> **Work to be completed**
Your job is to print the listing exactly.

> **Exercise data**
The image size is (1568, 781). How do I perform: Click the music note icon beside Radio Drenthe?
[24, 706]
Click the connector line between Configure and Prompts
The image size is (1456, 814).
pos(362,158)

> **Reply**
The image size is (1568, 781). How do I perform: Click the music note icon beside Radio Drenthe?
[24, 706]
Click the connector line between Configure and Prompts
The image size is (1456, 814).
pos(362,158)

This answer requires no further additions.